DATA SECTION —
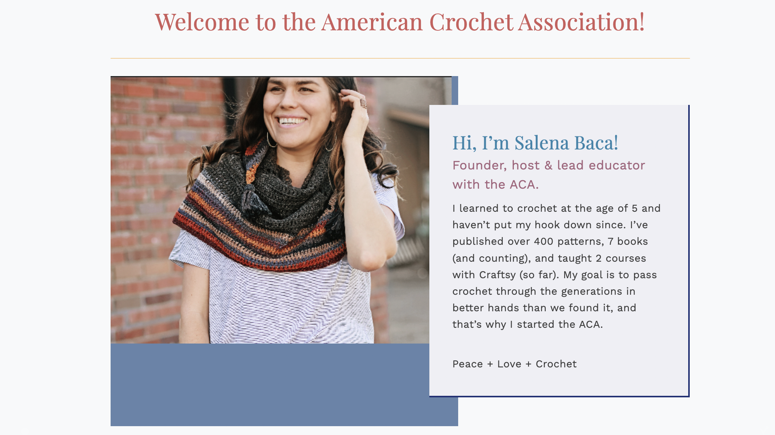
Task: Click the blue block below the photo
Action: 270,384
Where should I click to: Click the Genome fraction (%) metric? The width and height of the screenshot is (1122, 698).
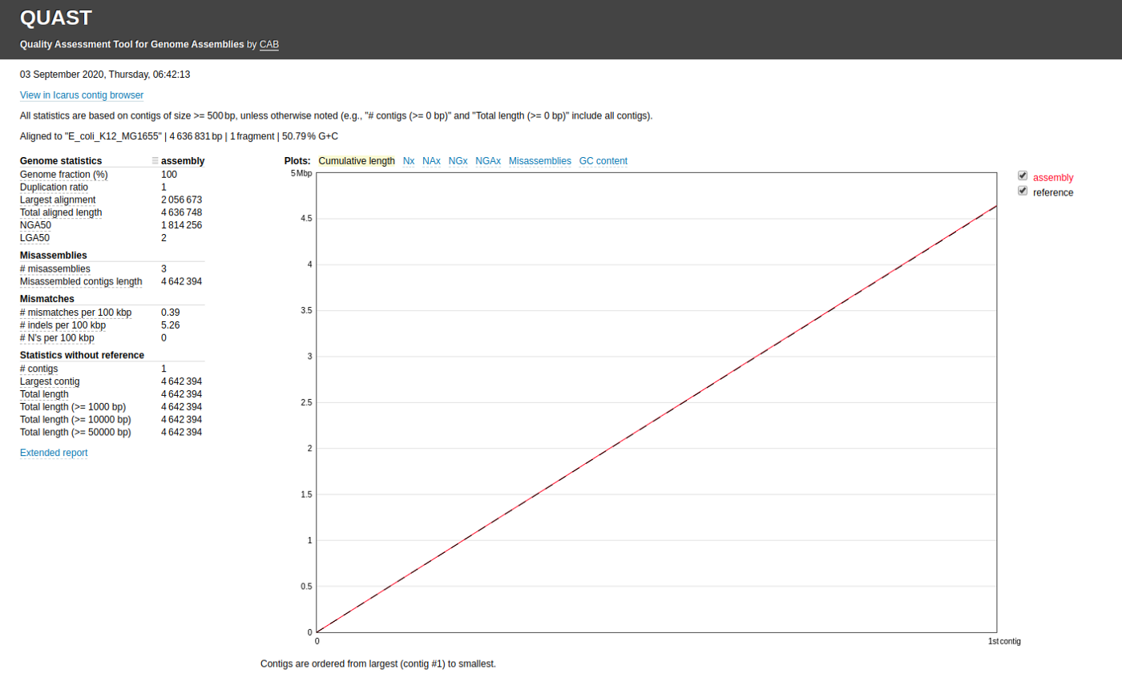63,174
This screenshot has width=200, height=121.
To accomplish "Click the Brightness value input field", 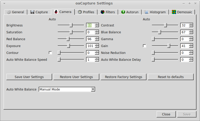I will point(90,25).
==
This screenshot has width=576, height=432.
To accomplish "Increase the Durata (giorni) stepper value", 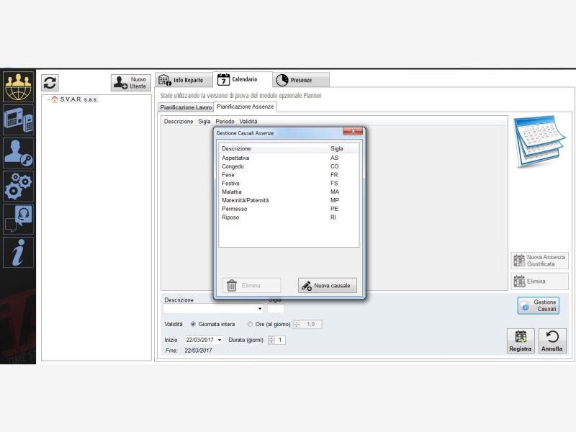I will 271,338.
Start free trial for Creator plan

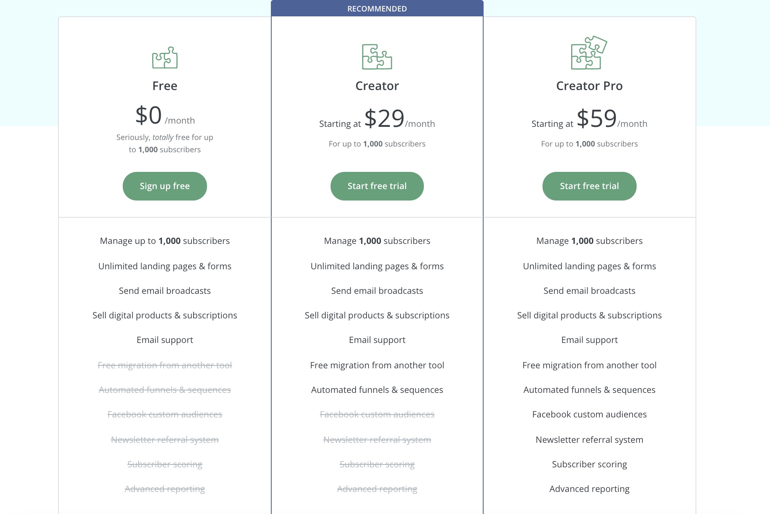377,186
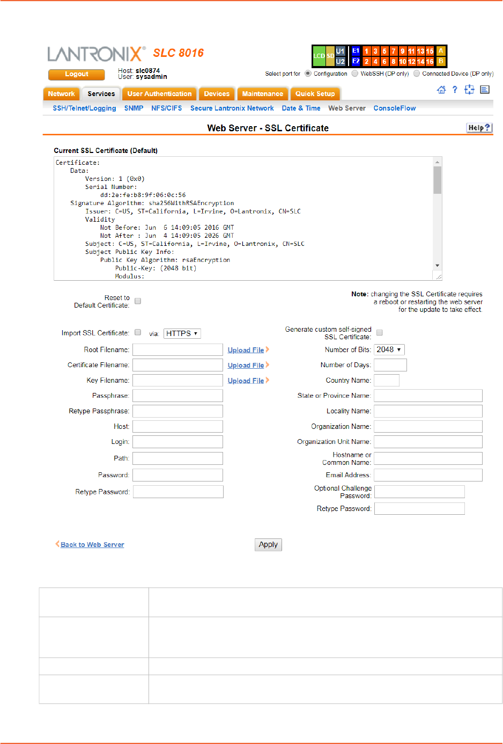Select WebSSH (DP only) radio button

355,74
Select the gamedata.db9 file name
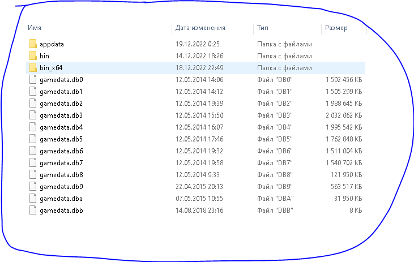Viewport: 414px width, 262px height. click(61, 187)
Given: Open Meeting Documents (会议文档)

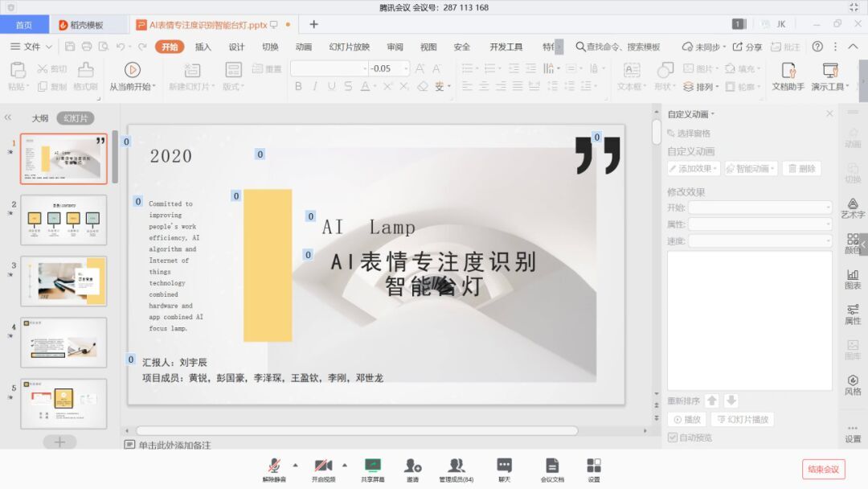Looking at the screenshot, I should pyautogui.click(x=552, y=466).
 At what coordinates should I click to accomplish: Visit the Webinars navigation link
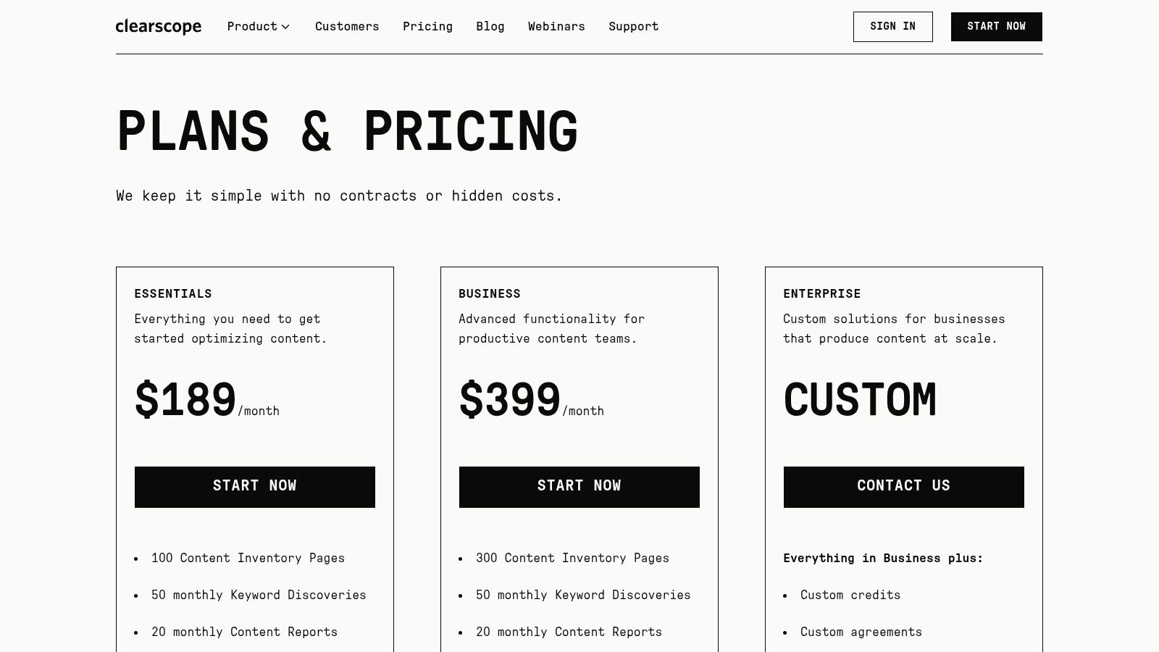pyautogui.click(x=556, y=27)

TASK TO COMPLETE — Please copy each line of the material that contains the word "This".

EXERCISE RESULT —
This screenshot has width=200, height=121.
This screenshot has width=576, height=432.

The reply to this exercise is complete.